■ Task: All of the data that follows should be written out exactly.

#### Material provided

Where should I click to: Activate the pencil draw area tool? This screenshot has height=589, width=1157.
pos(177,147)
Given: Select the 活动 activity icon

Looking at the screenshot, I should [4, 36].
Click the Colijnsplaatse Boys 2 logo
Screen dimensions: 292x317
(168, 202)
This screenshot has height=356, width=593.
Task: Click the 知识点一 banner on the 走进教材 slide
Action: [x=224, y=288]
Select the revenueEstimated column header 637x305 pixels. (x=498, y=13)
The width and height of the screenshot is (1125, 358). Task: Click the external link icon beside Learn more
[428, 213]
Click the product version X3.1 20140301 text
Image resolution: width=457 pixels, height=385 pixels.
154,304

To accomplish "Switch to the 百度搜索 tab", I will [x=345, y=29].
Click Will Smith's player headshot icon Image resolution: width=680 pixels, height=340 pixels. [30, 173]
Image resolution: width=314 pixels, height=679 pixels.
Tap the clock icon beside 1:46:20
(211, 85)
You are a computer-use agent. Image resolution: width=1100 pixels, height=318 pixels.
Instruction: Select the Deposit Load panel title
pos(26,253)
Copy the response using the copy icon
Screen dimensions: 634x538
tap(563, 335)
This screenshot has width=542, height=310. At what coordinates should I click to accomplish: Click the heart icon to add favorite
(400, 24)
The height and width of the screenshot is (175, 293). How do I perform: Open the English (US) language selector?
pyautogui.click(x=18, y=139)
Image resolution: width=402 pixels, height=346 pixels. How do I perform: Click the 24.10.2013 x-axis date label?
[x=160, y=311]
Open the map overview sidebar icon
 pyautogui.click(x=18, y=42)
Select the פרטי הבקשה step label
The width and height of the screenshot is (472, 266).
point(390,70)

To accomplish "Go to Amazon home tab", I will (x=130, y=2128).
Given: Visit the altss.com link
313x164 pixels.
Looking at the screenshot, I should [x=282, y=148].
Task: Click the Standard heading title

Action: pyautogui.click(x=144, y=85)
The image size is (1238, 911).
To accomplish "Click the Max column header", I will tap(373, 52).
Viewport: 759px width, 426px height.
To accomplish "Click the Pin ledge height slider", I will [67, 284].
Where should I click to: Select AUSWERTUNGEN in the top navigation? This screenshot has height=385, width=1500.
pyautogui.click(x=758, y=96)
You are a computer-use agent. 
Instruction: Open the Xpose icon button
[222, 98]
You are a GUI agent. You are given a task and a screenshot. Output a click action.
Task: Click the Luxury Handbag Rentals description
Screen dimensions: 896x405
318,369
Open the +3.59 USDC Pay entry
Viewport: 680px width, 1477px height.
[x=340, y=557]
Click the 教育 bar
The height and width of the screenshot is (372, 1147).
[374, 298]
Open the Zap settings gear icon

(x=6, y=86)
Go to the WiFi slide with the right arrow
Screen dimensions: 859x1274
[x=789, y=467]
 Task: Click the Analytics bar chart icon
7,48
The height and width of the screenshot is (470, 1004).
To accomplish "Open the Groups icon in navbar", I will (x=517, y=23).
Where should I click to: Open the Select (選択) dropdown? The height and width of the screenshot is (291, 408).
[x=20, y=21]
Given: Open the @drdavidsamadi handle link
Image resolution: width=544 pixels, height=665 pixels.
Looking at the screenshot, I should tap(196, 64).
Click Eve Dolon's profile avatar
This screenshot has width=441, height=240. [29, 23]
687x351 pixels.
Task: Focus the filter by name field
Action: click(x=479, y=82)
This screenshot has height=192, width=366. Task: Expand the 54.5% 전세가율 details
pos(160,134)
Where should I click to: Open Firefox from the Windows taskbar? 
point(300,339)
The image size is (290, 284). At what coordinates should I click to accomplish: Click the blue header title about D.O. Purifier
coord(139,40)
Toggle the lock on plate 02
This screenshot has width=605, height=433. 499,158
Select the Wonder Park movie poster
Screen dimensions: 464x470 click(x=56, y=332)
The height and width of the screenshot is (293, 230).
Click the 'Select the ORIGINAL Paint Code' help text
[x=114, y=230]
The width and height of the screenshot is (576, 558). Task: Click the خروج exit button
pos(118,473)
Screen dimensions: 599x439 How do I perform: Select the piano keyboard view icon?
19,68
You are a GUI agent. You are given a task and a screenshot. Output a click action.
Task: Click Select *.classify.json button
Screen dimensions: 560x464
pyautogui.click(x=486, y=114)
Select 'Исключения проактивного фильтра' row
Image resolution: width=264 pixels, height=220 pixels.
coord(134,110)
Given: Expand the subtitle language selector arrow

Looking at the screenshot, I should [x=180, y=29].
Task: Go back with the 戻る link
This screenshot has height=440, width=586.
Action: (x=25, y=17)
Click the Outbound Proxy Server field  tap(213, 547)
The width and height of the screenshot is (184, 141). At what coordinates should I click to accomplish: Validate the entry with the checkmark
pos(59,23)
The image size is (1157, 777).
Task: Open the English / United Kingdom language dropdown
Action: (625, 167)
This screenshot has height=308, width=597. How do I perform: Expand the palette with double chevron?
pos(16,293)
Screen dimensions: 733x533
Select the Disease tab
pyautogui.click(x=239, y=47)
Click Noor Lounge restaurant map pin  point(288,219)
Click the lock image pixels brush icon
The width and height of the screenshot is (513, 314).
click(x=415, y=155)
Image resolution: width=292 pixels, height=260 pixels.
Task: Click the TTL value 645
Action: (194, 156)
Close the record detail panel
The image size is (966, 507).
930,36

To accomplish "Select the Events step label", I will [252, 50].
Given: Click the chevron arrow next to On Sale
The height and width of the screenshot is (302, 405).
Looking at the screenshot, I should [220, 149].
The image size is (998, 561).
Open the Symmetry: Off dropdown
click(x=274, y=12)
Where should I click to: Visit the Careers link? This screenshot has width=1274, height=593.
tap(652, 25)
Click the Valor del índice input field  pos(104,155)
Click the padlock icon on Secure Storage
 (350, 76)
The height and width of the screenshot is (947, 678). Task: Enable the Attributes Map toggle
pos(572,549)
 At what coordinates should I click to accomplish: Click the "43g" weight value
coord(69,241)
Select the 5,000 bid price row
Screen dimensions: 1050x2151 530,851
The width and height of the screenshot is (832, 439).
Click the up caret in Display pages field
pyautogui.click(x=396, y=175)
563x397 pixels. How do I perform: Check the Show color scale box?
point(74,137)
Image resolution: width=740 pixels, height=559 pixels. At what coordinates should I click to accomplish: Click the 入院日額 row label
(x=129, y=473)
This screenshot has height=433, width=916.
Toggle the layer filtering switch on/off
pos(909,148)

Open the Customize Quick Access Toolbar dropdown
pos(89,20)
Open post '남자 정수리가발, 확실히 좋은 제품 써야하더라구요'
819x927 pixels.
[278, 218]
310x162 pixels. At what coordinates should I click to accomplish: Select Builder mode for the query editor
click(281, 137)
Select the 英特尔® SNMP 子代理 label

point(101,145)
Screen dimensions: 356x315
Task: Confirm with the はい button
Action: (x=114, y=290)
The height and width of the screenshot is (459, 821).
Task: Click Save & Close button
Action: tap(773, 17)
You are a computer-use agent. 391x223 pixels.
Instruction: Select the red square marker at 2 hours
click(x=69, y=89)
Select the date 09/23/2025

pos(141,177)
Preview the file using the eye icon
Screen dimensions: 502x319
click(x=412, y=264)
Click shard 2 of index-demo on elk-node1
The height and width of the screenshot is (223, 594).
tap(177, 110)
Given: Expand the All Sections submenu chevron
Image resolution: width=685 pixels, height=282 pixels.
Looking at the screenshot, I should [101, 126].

########

■ Task output:
Where should I click to: Activate the pencil draw area tool? This screenshot has height=589, width=1157.
pos(177,147)
Given: Select the 活动 activity icon

Looking at the screenshot, I should [4, 36].
Click the Colijnsplaatse Boys 2 logo
Screen dimensions: 292x317
(168, 202)
This screenshot has height=356, width=593.
Task: Click the 知识点一 banner on the 走进教材 slide
Action: [x=224, y=288]
Select the revenueEstimated column header 637x305 pixels. (x=498, y=13)
The width and height of the screenshot is (1125, 358). Task: Click the external link icon beside Learn more
[428, 213]
Click the product version X3.1 20140301 text
Image resolution: width=457 pixels, height=385 pixels.
154,304

To accomplish "Switch to the 百度搜索 tab", I will [x=345, y=29].
Click Will Smith's player headshot icon Image resolution: width=680 pixels, height=340 pixels. [30, 173]
Image resolution: width=314 pixels, height=679 pixels.
Tap the clock icon beside 1:46:20
(211, 85)
You are a computer-use agent. Image resolution: width=1100 pixels, height=318 pixels.
Instruction: Select the Deposit Load panel title
pos(26,253)
Copy the response using the copy icon
Screen dimensions: 634x538
tap(563, 335)
This screenshot has width=542, height=310. At what coordinates should I click to accomplish: Click the heart icon to add favorite
(400, 24)
The height and width of the screenshot is (175, 293). How do I perform: Open the English (US) language selector?
pyautogui.click(x=18, y=139)
Image resolution: width=402 pixels, height=346 pixels. How do I perform: Click the 24.10.2013 x-axis date label?
[x=160, y=311]
Open the map overview sidebar icon
 pyautogui.click(x=18, y=42)
Select the פרטי הבקשה step label
The width and height of the screenshot is (472, 266).
point(390,70)

To accomplish "Go to Amazon home tab", I will (x=130, y=2128).
Given: Visit the altss.com link
313x164 pixels.
Looking at the screenshot, I should [x=282, y=148].
Task: Click the Standard heading title

Action: pyautogui.click(x=144, y=85)
The image size is (1238, 911).
To accomplish "Click the Max column header", I will tap(373, 52).
Viewport: 759px width, 426px height.
To accomplish "Click the Pin ledge height slider", I will [67, 284].
Where should I click to: Select AUSWERTUNGEN in the top navigation? This screenshot has height=385, width=1500.
pyautogui.click(x=758, y=96)
You are a computer-use agent. 
Instruction: Open the Xpose icon button
[222, 98]
You are a GUI agent. You are given a task and a screenshot. Output a click action.
Task: Click the Luxury Handbag Rentals description
Screen dimensions: 896x405
318,369
Open the +3.59 USDC Pay entry
Viewport: 680px width, 1477px height.
[x=340, y=557]
Click the 教育 bar
The height and width of the screenshot is (372, 1147).
[374, 298]
Open the Zap settings gear icon

(x=6, y=86)
Go to the WiFi slide with the right arrow
Screen dimensions: 859x1274
[x=789, y=467]
 Task: Click the Analytics bar chart icon
7,48
The height and width of the screenshot is (470, 1004).
To accomplish "Open the Groups icon in navbar", I will (x=517, y=23).
Where should I click to: Open the Select (選択) dropdown? The height and width of the screenshot is (291, 408).
[x=20, y=21]
Given: Open the @drdavidsamadi handle link
Image resolution: width=544 pixels, height=665 pixels.
Looking at the screenshot, I should tap(196, 64).
Click Eve Dolon's profile avatar
This screenshot has width=441, height=240. [29, 23]
687x351 pixels.
Task: Focus the filter by name field
Action: click(x=479, y=82)
This screenshot has height=192, width=366. Task: Expand the 54.5% 전세가율 details
pos(160,134)
Where should I click to: Open Firefox from the Windows taskbar? 
point(300,339)
The image size is (290, 284). At what coordinates should I click to accomplish: Click the blue header title about D.O. Purifier
coord(139,40)
Toggle the lock on plate 02
This screenshot has width=605, height=433. 499,158
Select the Wonder Park movie poster
Screen dimensions: 464x470 click(x=56, y=332)
The height and width of the screenshot is (293, 230).
Click the 'Select the ORIGINAL Paint Code' help text
[x=114, y=230]
The width and height of the screenshot is (576, 558). Task: Click the خروج exit button
pos(118,473)
Screen dimensions: 599x439 How do I perform: Select the piano keyboard view icon?
19,68
You are a GUI agent. You are given a task and a screenshot. Output a click action.
Task: Click Select *.classify.json button
Screen dimensions: 560x464
pyautogui.click(x=486, y=114)
Select 'Исключения проактивного фильтра' row
Image resolution: width=264 pixels, height=220 pixels.
coord(134,110)
Given: Expand the subtitle language selector arrow

Looking at the screenshot, I should [x=180, y=29].
Task: Go back with the 戻る link
This screenshot has height=440, width=586.
Action: (x=25, y=17)
Click the Outbound Proxy Server field  tap(213, 547)
The width and height of the screenshot is (184, 141). At what coordinates should I click to accomplish: Validate the entry with the checkmark
pos(59,23)
The image size is (1157, 777).
Task: Open the English / United Kingdom language dropdown
Action: (625, 167)
This screenshot has height=308, width=597. How do I perform: Expand the palette with double chevron?
pos(16,293)
Screen dimensions: 733x533
Select the Disease tab
pyautogui.click(x=239, y=47)
Click Noor Lounge restaurant map pin  point(288,219)
Click the lock image pixels brush icon
The width and height of the screenshot is (513, 314).
click(x=415, y=155)
Image resolution: width=292 pixels, height=260 pixels.
Task: Click the TTL value 645
Action: (194, 156)
Close the record detail panel
The image size is (966, 507).
930,36

To accomplish "Select the Events step label", I will [252, 50].
Given: Click the chevron arrow next to On Sale
The height and width of the screenshot is (302, 405).
Looking at the screenshot, I should [220, 149].
The image size is (998, 561).
Open the Symmetry: Off dropdown
click(x=274, y=12)
Where should I click to: Visit the Careers link? This screenshot has width=1274, height=593.
tap(652, 25)
Click the Valor del índice input field  pos(104,155)
Click the padlock icon on Secure Storage
 (350, 76)
The height and width of the screenshot is (947, 678). Task: Enable the Attributes Map toggle
pos(572,549)
 At what coordinates should I click to accomplish: Click the "43g" weight value
coord(69,241)
Select the 5,000 bid price row
Screen dimensions: 1050x2151 530,851
The width and height of the screenshot is (832, 439).
Click the up caret in Display pages field
pyautogui.click(x=396, y=175)
563x397 pixels. How do I perform: Check the Show color scale box?
point(74,137)
Image resolution: width=740 pixels, height=559 pixels. At what coordinates should I click to accomplish: Click the 入院日額 row label
(x=129, y=473)
This screenshot has height=433, width=916.
Toggle the layer filtering switch on/off
pos(909,148)

Open the Customize Quick Access Toolbar dropdown
pos(89,20)
Open post '남자 정수리가발, 확실히 좋은 제품 써야하더라구요'
819x927 pixels.
[278, 218]
310x162 pixels. At what coordinates should I click to accomplish: Select Builder mode for the query editor
click(281, 137)
Select the 英特尔® SNMP 子代理 label

point(101,145)
Screen dimensions: 356x315
Task: Confirm with the はい button
Action: (x=114, y=290)
The height and width of the screenshot is (459, 821).
Task: Click Save & Close button
Action: tap(773, 17)
You are a computer-use agent. 391x223 pixels.
Instruction: Select the red square marker at 2 hours
click(x=69, y=89)
Select the date 09/23/2025

pos(141,177)
Preview the file using the eye icon
Screen dimensions: 502x319
click(x=412, y=264)
Click shard 2 of index-demo on elk-node1
The height and width of the screenshot is (223, 594).
tap(177, 110)
Given: Expand the All Sections submenu chevron
Image resolution: width=685 pixels, height=282 pixels.
Looking at the screenshot, I should [101, 126].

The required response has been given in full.